(Collected data)
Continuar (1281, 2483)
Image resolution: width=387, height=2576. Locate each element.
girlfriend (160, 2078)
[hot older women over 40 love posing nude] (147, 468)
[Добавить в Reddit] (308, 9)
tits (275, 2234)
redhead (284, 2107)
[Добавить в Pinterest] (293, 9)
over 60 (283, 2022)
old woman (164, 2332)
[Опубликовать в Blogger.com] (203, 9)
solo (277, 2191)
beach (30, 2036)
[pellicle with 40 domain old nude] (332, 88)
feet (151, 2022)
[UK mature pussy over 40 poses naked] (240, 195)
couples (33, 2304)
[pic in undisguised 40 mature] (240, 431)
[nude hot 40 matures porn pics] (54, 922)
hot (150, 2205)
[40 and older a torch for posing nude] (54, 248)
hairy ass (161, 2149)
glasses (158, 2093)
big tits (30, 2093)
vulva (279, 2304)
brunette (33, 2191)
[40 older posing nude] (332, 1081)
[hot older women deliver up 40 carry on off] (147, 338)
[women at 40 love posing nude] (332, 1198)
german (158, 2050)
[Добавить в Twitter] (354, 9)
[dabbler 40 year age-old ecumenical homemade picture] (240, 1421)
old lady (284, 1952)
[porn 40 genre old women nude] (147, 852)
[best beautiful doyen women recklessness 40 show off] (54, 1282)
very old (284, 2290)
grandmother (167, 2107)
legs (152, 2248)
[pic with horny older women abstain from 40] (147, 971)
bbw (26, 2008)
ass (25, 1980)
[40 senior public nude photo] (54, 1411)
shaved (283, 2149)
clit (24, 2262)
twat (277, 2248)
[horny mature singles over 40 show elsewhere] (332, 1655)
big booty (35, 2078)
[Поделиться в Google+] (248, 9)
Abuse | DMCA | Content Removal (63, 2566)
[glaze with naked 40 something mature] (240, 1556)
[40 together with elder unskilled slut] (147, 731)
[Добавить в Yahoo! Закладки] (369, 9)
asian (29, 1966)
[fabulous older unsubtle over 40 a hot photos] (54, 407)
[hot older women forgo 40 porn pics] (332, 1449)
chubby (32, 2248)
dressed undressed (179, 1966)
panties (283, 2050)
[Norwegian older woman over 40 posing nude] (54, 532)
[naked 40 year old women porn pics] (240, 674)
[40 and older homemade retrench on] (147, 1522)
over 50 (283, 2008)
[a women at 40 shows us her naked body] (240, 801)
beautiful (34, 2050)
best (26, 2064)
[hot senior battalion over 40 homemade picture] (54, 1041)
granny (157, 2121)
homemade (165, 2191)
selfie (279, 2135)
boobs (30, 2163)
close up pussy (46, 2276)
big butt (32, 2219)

:: Exercise prompt ::
Up to and including the line with "over 60 (283, 2022)", transcribe the entries above exactly, starting from their first line.

:: Finished task ::
Continuar (1281, 2483)
Image resolution: width=387, height=2576. Locate each element.
girlfriend (160, 2078)
[hot older women over 40 love posing nude] (147, 468)
[Добавить в Reddit] (308, 9)
tits (275, 2234)
redhead (284, 2107)
[Добавить в Pinterest] (293, 9)
over 60 (283, 2022)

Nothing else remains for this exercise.